A lot of the controversy surrounding string theory is due to the absence of any meaningful way to test for the existence of the tiny one-dimensional filaments. But now, researchers at the University of California, San Diego, Carnegie Mellon University, and the University of Texas at Austin believe they can test at least part of this controversial theory.

Writing in the journal Physical Review Letters L, the scientists describe how measurements of high-energy particle collisions could reveal the elusive strings. They contend that those collisions will be observable at the Large Hadron Collider (LHC), a subatomic particle accelerator scheduled to be operating later this year at the European Laboratory for Particle Physics (CERN). "Our work shows that, in principle, string theory can be tested in a non-trivial way," explained Carnegie Mellon's Ira Rothstein.

Their proposed test is based on how W bosons scatter in high-energy particle collisions.

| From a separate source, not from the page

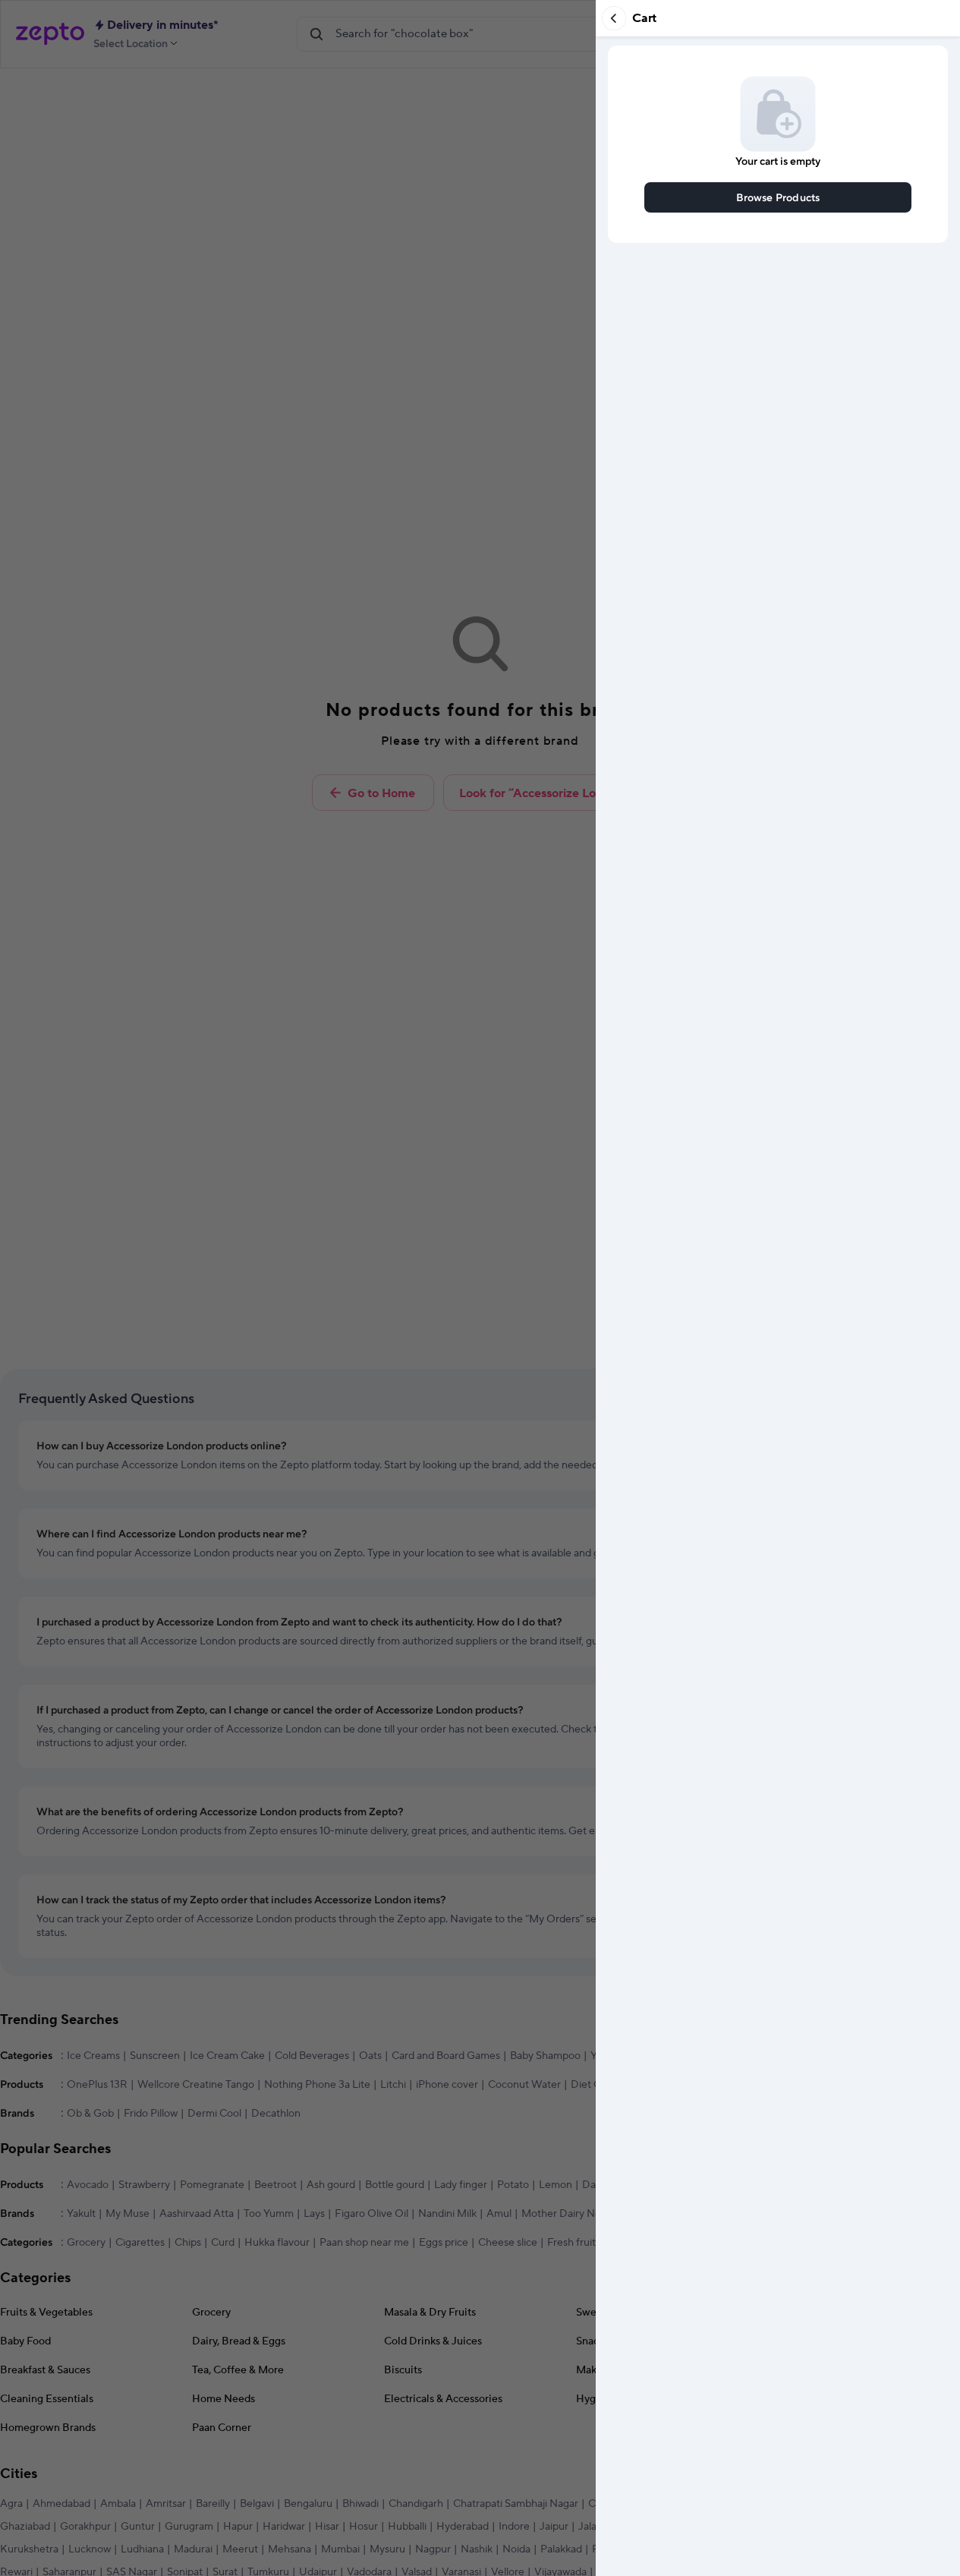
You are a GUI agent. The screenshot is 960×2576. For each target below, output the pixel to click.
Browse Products (778, 197)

W bosons are special because they carry a property called the weak force, which provides a fundamental way for particles to interact with one another. "The beauty of our test is the simplicity of its assumptions," explained Grinstein of the University of California. "The canonical forms of string theory include three mathematical assumptions - Lorentz invariance [the laws of physics are the same for all uniformly moving observers], analyticity [a smoothness criteria for the scattering of high-energy particles after a collision] and unitarity [all probabilities always add up to one]. Our test sets bounds on these assumptions."

If the test does not find what the theory predicts about W boson scattering, it would be evidence that one of string theory's key mathematical assumptions would be proven impossible. "If the bounds are satisfied, we would still not know that string theory is correct," said co-researcher Jacques Distler. "But, if the bounds are violated, we would know that string theory, as it is currently understood, could not be correct. At the very least, the theory would have to be reshaped in a highly nontrivial way."